* _Work required_
Scan the records for the line containing "This screenshot has width=769, height=484."; extract it and all later lines, verbatim, through the end, and nothing before it.

(Exercise data)

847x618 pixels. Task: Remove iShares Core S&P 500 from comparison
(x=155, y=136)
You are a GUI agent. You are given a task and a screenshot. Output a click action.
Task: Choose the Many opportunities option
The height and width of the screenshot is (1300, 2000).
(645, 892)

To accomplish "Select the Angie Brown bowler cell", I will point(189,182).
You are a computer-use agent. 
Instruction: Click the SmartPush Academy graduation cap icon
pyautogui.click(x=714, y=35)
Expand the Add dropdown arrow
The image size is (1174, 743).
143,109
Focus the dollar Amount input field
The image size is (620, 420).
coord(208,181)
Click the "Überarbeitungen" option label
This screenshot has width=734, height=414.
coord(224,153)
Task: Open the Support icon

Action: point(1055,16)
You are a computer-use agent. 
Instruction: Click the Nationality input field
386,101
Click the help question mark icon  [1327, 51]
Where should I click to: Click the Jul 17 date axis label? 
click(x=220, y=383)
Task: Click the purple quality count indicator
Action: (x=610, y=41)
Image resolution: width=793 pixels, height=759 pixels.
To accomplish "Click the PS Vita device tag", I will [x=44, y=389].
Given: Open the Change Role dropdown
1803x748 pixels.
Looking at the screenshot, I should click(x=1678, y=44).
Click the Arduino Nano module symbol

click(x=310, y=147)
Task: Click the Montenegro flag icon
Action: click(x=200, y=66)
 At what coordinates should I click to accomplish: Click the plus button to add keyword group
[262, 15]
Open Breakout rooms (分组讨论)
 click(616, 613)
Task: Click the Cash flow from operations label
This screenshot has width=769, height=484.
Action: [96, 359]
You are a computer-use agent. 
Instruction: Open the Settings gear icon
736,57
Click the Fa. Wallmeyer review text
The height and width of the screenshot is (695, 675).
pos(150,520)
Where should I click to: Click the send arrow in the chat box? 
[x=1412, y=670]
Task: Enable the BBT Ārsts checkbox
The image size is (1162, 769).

(End Exercise data)

* _Task response_
This screenshot has width=769, height=484.
Action: [96, 359]
You are a computer-use agent. 
Instruction: Open the Settings gear icon
736,57
Click the Fa. Wallmeyer review text
The height and width of the screenshot is (695, 675).
pos(150,520)
Where should I click to: Click the send arrow in the chat box? 
[x=1412, y=670]
Task: Enable the BBT Ārsts checkbox
The image size is (1162, 769).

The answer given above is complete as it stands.